# Description

In this notebookm we employ `latincy` (SpaCy NLP model for latin  - see Burns, P. J. (2023). LatinCy: Synthetic Trained Pipelines for Latin NLP. https://doi.org/10.48550/ARXIV.2305.04365) to make an automatic (neural-networks driven) language annotation of all texts in noscemus. To improve the results, we first do some cleaning of the texts. We also have to develop a specific approach to deal with large text files, which cannot be processed by SpaCy at once.

* INPUT: text files in the "noscemus_raw" subdirectory
* OUTPUT: json files in the "noscemus_spacyjsons_v1" subdirectory (WARNING: large folder, more than 20 GB in total) 

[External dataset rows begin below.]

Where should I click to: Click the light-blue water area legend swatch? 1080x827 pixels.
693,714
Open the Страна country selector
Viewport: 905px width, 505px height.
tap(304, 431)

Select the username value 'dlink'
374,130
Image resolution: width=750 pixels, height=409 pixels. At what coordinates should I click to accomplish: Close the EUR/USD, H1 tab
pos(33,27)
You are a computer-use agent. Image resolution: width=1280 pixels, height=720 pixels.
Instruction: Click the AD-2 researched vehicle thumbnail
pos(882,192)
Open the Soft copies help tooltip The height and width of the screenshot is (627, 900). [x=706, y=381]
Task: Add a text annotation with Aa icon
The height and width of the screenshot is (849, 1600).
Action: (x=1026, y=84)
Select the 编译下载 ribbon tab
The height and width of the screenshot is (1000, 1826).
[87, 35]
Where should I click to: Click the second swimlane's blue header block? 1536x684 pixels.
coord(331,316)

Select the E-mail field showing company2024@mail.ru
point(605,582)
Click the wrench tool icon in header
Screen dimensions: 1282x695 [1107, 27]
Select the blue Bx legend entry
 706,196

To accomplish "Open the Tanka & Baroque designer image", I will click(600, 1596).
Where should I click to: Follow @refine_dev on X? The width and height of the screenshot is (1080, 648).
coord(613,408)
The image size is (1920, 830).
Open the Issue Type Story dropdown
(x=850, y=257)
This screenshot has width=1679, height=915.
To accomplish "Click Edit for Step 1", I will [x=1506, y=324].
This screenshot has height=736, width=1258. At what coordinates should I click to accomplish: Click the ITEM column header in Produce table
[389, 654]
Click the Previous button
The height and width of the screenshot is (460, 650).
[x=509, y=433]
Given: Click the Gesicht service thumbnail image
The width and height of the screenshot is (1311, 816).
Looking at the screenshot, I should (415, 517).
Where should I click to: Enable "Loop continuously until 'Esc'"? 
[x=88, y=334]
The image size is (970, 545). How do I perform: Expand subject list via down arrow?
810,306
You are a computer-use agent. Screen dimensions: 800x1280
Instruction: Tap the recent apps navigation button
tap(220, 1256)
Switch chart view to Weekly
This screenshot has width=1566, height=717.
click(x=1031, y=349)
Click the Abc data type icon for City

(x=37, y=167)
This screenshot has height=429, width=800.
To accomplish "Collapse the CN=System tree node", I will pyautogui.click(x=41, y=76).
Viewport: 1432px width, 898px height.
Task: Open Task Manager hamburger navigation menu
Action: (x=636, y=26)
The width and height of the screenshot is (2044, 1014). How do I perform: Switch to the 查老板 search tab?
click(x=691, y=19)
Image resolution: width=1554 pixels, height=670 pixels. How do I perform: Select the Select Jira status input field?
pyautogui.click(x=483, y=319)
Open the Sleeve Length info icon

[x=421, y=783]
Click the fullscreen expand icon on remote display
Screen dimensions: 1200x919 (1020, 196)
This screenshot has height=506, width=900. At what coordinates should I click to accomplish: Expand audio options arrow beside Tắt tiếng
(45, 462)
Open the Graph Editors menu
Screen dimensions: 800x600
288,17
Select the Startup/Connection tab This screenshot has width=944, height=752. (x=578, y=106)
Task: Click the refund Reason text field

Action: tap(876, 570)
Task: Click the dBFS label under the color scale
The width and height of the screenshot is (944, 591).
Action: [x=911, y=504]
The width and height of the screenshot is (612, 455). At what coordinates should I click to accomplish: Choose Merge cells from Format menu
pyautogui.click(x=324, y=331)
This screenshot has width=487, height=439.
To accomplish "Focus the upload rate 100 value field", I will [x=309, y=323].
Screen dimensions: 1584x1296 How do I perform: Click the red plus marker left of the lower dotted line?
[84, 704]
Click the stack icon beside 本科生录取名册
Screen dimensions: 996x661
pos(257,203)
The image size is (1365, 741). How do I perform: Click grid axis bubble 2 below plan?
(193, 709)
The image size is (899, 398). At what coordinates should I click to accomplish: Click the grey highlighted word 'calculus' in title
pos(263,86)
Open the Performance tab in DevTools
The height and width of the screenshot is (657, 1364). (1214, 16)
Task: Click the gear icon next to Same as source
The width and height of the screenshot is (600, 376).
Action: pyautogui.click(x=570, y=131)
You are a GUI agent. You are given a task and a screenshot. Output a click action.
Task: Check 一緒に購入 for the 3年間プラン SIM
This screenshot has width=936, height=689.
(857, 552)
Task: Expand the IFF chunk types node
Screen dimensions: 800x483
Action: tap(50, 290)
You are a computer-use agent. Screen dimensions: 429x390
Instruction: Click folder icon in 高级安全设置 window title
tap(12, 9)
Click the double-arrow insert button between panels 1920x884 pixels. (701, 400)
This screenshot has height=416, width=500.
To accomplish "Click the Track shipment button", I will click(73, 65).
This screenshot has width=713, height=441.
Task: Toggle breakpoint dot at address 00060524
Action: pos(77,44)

# Spacy setup (run only for first time!)

In [1]:
#!wget https://huggingface.co/latincy/la_core_web_lg/resolve/main/la_core_web_lg-any-py3-none-any.whl
#!mv la_core_web_lg-any-py3-none-any.whl la_core_web_lg-3.7.6-py3-none-any.whl

In [2]:
#!/srv/venvs/latin_venv/bin/python -m pip install la_core_web_lg-3.7.6-py3-none-any.whl --ignore-installed

In [3]:
#!rm  la_core_web_lg-3.7.6-py3-none-any.whl

In [None]:
print("hello")

# Start here

In [None]:
import spacy
import os
import glob
from spacy.tokens import Doc
from spacy.language import Language
import pickle
from unidecode import unidecode
import sddk
import pandas as pd
import re
import cupy
import json

In [7]:
try:
    # Check if GPU is available
    spacy.require_gpu()

    # Verify CuPy can initialize the GPU
    cupy_array = cupy.zeros((10, 10))
    print("CuPy is able to use the GPU.")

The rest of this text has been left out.